**Tarea 1:** En el fragmento sobre el mercado, ¿a qué mercado dice referirse el autor?
****
Por Álvaro Quezada Sepúlveda
Profesor de Estado y Magíster en Filosofía, con mención en Axiología y Filosofía Política, Universidad de Chile.
Dudé mucho si debía escribir acerca de este tema. Por una parte, tenía la impresión de que hablaría de algo tan familiar que ni valía la pena mencionarlo, pero, por otro, creía enfrentar un asunto que está como escenario de nuestro interactuar diario, algo que sabemos que existe pero que nos negamos a observarlo con detención, quizás por lo áspero.
Hablaré entonces, después de mucho pensarlo, del mercado en el que cada uno de nosotros estamos permanentemente expuestos. No es el mercado como concepto económico, ese que rige las relaciones de intercambio y las decisiones comerciales, aunque tampoco se aparta de ello, porque está también en la base de esas decisiones. Me refiero al mercado en el que cada uno nos vendemos diariamente, esperando ser lo más atractivos para que alguien nos compre.
****
**Tarea 2:** Reproduce sin cambios las líneas de los registros desde la que contiene "Open brush properties slider icon" hasta la que contiene "pyautogui.click(x=899, y=446)", ambas incluidas.

**Registros extraídos:**
****
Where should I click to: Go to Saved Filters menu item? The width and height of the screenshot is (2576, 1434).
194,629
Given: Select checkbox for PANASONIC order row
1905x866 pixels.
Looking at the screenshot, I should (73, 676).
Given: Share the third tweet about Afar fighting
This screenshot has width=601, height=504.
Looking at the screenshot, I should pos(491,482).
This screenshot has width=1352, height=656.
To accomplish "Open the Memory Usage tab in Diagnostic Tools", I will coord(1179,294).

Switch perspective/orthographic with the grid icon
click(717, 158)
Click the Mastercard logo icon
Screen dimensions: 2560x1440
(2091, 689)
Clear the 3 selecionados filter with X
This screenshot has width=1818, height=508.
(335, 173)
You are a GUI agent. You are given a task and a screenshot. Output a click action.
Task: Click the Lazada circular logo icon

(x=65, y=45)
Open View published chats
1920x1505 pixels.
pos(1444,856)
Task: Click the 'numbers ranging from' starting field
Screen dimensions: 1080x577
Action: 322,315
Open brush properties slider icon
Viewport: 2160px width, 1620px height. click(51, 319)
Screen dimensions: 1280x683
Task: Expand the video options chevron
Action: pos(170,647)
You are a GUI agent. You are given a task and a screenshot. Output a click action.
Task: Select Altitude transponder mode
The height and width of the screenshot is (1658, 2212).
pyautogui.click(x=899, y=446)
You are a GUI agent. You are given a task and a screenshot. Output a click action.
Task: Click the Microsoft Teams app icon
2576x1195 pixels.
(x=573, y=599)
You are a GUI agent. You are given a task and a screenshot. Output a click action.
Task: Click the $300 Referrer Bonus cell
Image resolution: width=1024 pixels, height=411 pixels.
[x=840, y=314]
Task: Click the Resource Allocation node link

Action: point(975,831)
****
**Respuesta correcta 1:** Al mercado en el que cada uno se vende diariamente, esperando ser lo más atractivo para que alguien lo compre.

**Respuesta correcta 2:**
Open brush properties slider icon
Viewport: 2160px width, 1620px height. click(51, 319)
Screen dimensions: 1280x683
Task: Expand the video options chevron
Action: pos(170,647)
You are a GUI agent. You are given a task and a screenshot. Output a click action.
Task: Select Altitude transponder mode
The height and width of the screenshot is (1658, 2212).
pyautogui.click(x=899, y=446)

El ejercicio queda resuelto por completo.